Top of DATA SECTION
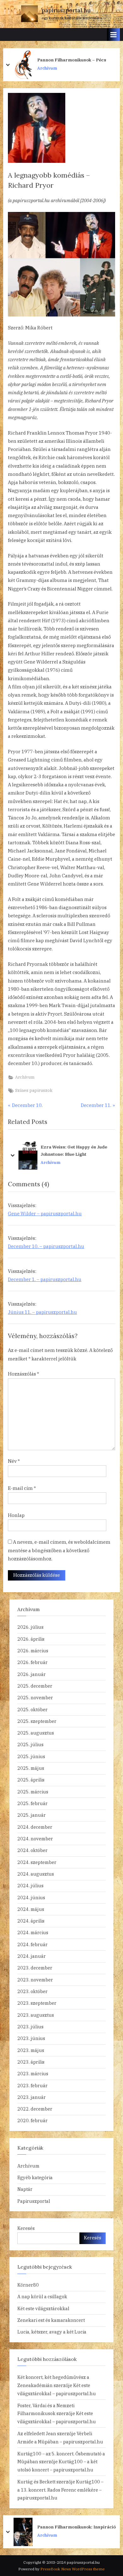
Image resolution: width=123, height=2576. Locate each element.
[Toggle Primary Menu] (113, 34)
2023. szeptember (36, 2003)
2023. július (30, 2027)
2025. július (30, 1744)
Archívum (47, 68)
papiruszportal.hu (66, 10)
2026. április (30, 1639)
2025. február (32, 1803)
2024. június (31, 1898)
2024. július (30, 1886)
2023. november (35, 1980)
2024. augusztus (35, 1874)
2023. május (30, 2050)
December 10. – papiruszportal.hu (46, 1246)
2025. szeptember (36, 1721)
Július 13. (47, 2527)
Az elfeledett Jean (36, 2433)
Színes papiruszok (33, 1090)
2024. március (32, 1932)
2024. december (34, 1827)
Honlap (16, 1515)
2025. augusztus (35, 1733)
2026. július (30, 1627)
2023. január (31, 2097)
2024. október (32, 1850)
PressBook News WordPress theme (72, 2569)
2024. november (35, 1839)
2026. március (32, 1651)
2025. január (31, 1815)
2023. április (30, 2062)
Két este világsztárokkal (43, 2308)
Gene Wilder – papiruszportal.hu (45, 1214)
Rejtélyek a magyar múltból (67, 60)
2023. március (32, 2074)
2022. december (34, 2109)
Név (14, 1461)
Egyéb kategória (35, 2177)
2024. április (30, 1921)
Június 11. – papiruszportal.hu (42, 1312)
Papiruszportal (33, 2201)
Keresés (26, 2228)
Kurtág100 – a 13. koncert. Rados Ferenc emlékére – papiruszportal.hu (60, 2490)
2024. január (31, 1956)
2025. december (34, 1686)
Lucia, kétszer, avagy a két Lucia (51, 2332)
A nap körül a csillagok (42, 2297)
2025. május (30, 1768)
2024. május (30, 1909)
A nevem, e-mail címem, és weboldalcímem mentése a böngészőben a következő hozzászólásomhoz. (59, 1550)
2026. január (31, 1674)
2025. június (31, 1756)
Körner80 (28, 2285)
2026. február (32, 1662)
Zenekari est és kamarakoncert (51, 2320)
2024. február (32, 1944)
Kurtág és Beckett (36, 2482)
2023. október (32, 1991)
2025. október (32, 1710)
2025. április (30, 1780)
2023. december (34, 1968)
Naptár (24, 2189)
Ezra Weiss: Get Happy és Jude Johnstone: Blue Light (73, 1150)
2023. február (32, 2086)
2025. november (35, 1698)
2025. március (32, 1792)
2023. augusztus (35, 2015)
Bottom of DATA SECTION
Top of DATA SECTION
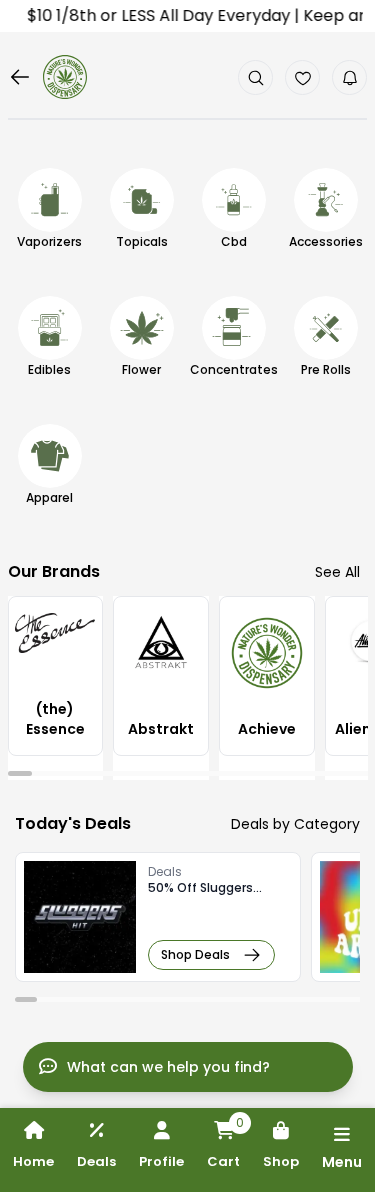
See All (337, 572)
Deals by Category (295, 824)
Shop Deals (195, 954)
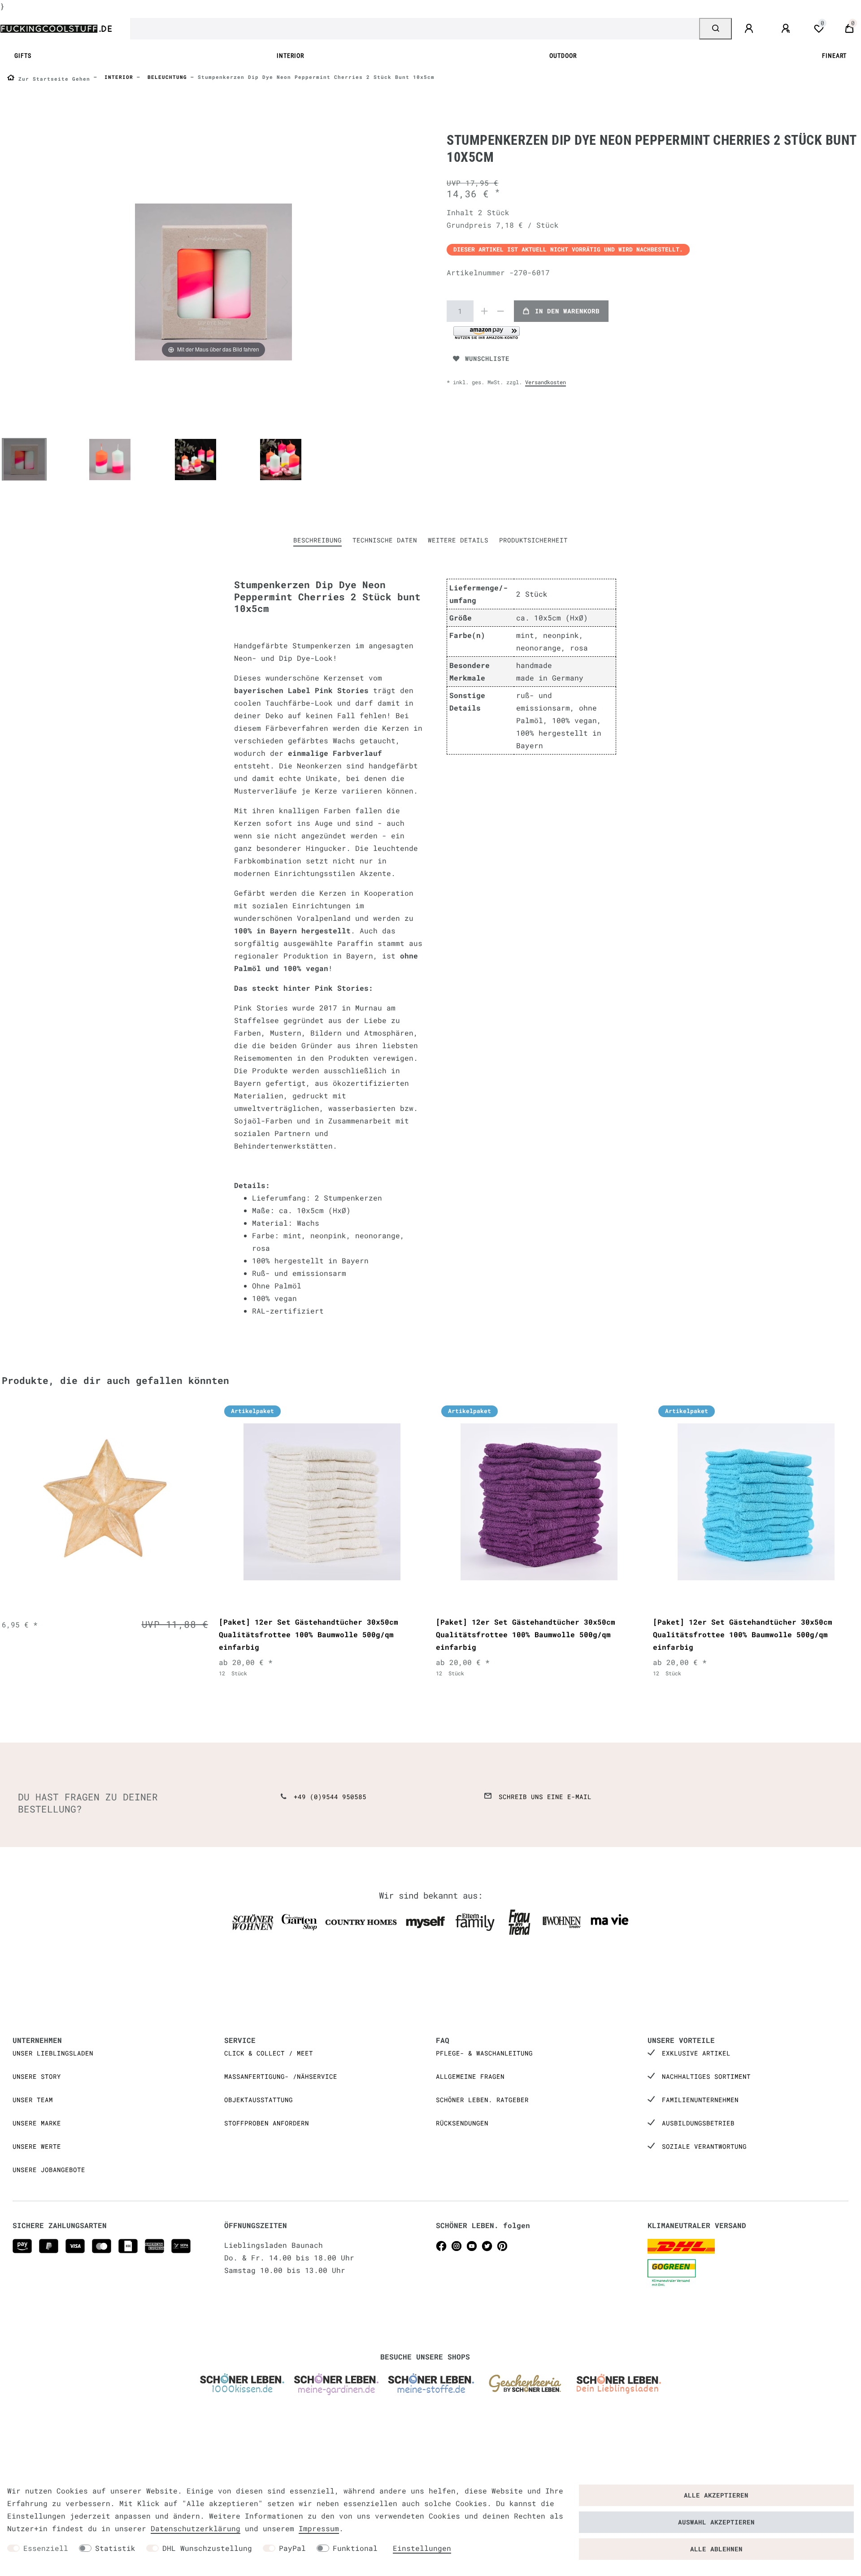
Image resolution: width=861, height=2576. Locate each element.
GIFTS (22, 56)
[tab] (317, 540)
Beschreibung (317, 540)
Bottom of DATA SECTION
Top of DATA SECTION
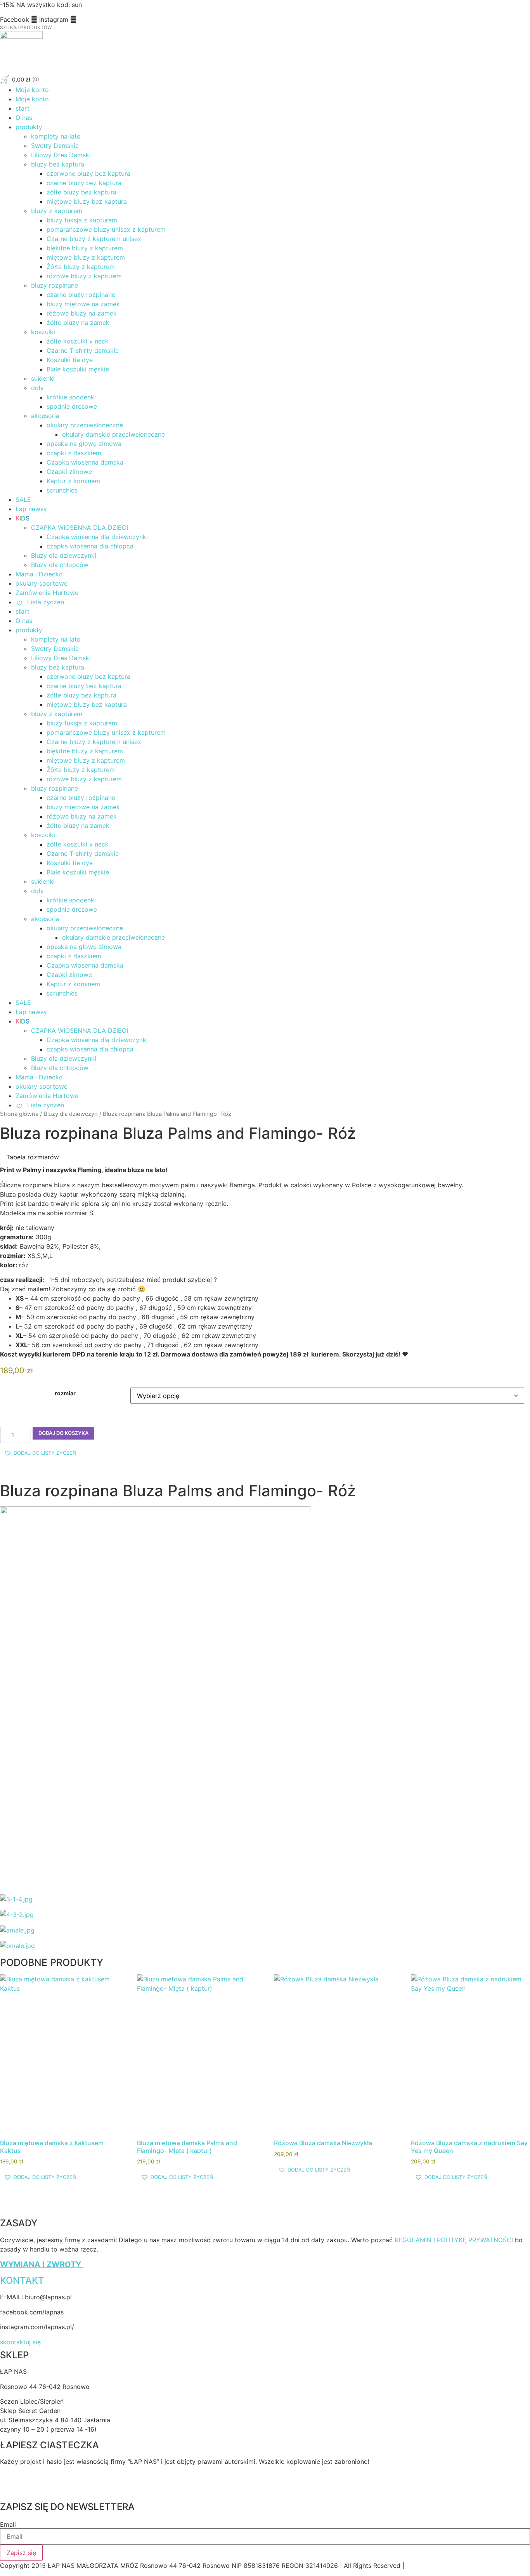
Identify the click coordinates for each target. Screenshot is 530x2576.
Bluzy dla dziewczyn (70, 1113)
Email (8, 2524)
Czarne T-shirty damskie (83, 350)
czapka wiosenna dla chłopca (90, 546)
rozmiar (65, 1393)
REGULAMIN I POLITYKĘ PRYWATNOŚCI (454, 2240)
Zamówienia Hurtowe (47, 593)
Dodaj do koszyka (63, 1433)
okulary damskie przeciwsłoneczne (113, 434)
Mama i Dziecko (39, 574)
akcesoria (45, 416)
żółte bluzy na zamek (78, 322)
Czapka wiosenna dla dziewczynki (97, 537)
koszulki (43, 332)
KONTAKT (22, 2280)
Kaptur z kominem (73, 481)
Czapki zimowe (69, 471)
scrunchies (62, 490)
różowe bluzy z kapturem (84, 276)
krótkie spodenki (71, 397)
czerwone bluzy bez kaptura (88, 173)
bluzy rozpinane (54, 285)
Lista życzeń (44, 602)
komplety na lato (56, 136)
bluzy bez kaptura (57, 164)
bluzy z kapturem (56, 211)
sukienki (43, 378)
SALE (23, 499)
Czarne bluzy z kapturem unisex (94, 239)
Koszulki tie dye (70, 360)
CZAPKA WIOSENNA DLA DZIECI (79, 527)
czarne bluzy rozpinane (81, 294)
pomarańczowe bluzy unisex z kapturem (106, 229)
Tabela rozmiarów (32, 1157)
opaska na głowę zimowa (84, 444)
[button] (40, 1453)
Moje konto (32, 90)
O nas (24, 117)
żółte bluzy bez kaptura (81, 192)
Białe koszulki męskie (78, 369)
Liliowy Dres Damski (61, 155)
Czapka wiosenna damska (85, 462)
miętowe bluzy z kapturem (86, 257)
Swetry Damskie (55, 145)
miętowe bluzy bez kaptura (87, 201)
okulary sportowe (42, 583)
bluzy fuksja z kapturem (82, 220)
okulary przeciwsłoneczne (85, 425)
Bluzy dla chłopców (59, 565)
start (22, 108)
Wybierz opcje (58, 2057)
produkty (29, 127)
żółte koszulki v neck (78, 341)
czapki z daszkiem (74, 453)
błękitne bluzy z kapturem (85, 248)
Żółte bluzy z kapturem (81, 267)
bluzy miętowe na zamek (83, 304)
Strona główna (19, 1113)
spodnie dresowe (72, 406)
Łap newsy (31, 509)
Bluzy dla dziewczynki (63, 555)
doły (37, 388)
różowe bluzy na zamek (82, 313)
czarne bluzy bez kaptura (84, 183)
Bottom of DATA SECTION
◆ ABOUT THIS EXERCISE ◆
Output the lines above between the one holding "Czarne bluzy z kapturem unisex (94, 239)" and the one holding "[button] (40, 1453)", inclusive, with nothing before or after them.

◆ EXERCISE RESPONSE ◆
Czarne bluzy z kapturem unisex (94, 239)
Koszulki tie dye (70, 360)
CZAPKA WIOSENNA DLA DZIECI (79, 527)
czarne bluzy rozpinane (81, 294)
pomarańczowe bluzy unisex z kapturem (106, 229)
Tabela rozmiarów (32, 1157)
opaska na głowę zimowa (84, 444)
[button] (40, 1453)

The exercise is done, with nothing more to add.